COOPERSTOWN, NORTH DAKOTA —
When the United States dropped an atomic bomb on Hiroshima, Japan on August 6, 1945, it marked the beginning of the age of nuclear weapons. Although the development and deployment of these weapons peaked during the Cold War, large arsenals still exist in the United States and Russia - and are on a a heightened state of alert. Recent scandals involving those responsible for handling nuclear weapons in the U.S. military have renewed debate about the risk, and the need, for such weapons.
Below the surface of the Oscar Zero launch facility outside Cooperstown, North Dakota, the fate of millions hinged on a simple decision to turn a nuclear missile launch key.
Once that key activated a nuclear tipped Minuteman Intercontinental Ballistic Missile, or ICBM, there would have been no turning back - and no limit to the death and destruction it would cause.
“The people that had these jobs, these missileers, took their jobs very seriously," said Gwen Hinman.
Hinman is the site supervisor at the Oscar Zero complex, now a kind of Cold War museum. Decommissioned in 1998 in compliance with the Strategic Arms Reduction Treaty 2, or START 2, Hinman says this facility gives visitors a unique look into the lives of those who served and continue to serve in some of the most isolated conditions.
“This bank of machinery behind me is something that is still currently being used," he said.
Used in an operational facility just a few hundred kilometers away, says Hinman. Lax security in such facilities in other states, a cheating scandal among some currently serving as missileers, and an overall lack of mission focus since the end of the Cold War has drawn attention to an almost forgotten part of the U.S. military.
“These are complex systems, and they are run by humans who make errors," said Kennette Benedict.
Benedict is the executive director of the Bulletin of the Atomic Scientists, a publication established by those who created the first atomic bomb in the 1940s as a way to warn the public about the consequences of using nuclear weapons.
The Bulletin also manages the Doomsday Clock, a graphic representation of how close the world is to a nuclear catastrophe. The closer the clock gets to midnight, the greater the danger. The clock currently stands at five minutes to midnight, not solely because of the danger of war says Benedict, but by the danger posed by mishandling a nuclear weapon.
“Over the course of these last 60 or 70 years, at least in our arsenal, there have been more than 1200 accidents," she said.
Earlier this year, the U.S. Air Force removed 50 nuclear missiles from their silos, bringing the total number of launch ready land-based ICBM’s to about 400, the lowest level since the Cold War. Benedict says there should be a stand down of all the missiles.

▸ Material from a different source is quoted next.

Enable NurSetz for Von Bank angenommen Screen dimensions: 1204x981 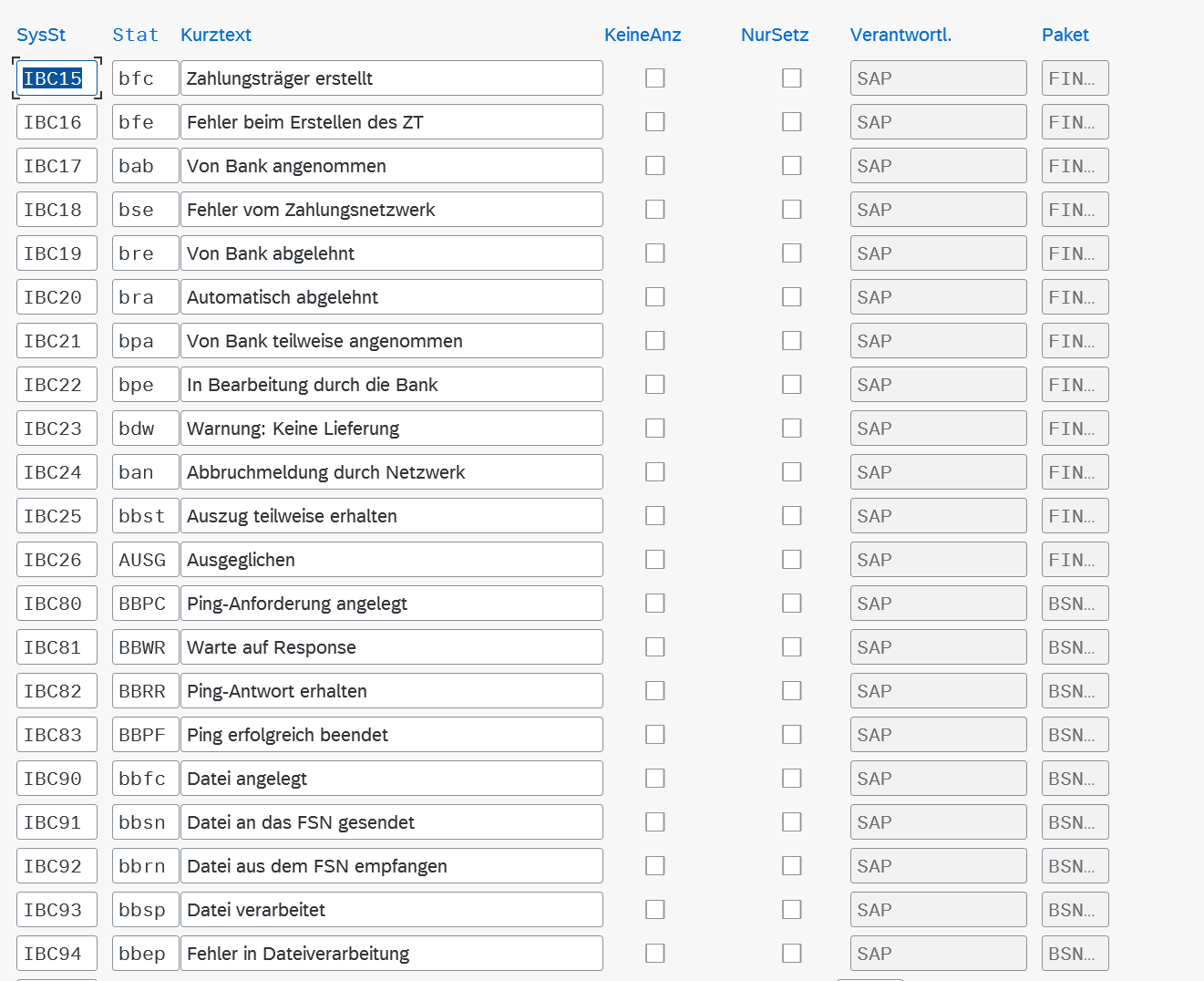(791, 166)
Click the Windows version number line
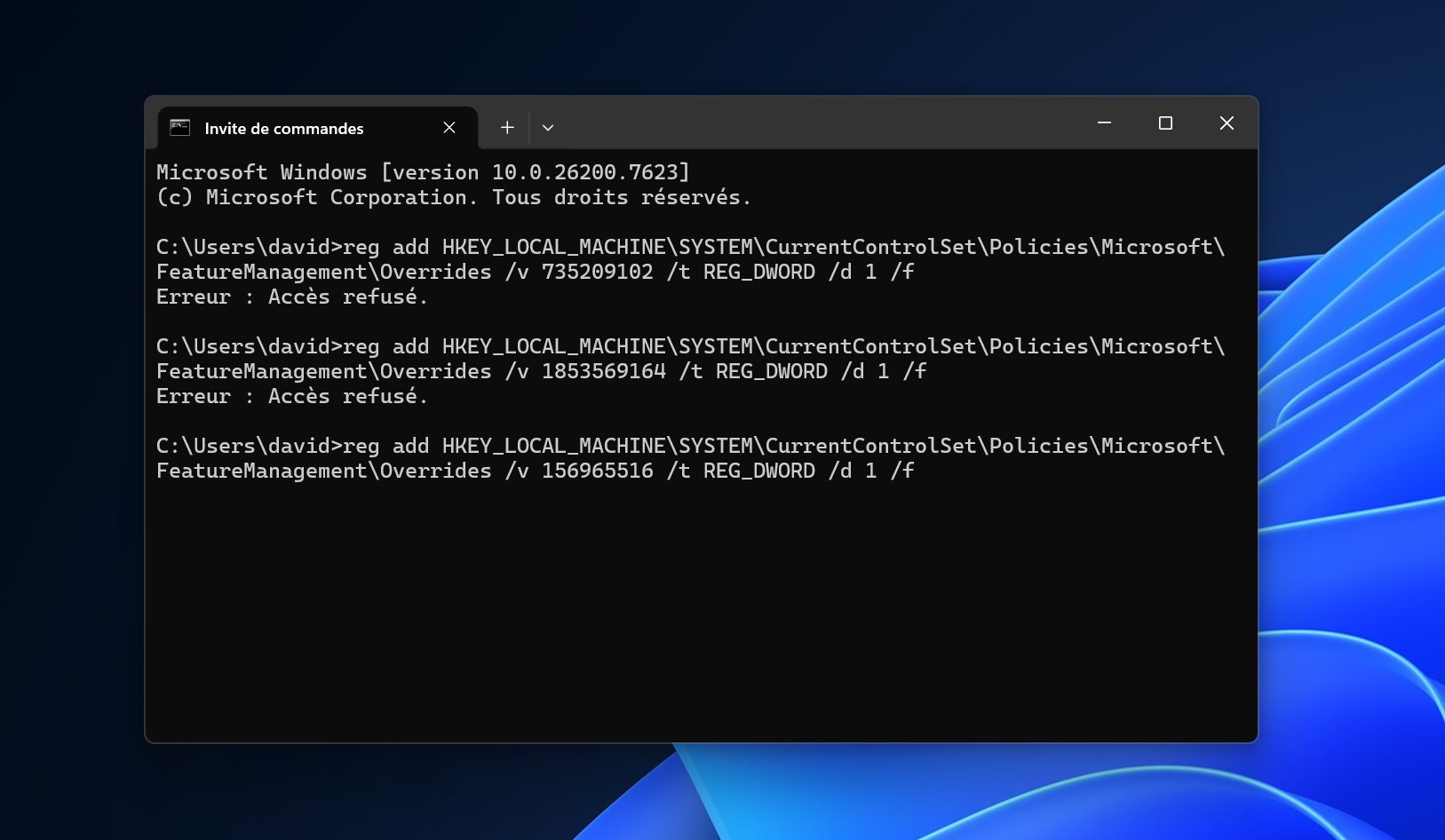The image size is (1445, 840). click(x=423, y=172)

“The thing we’ve been asking this president and many presidents to do is to just take them off of a high launch readiness. There’s no reason that these weapons need to be ready to be launched within 10 minutes of an order. Nobody does this except for the United States and Russia," she said.
The current agreement between the United States and Russia limits the number of deployed strategic nuclear missiles to 700 for each country.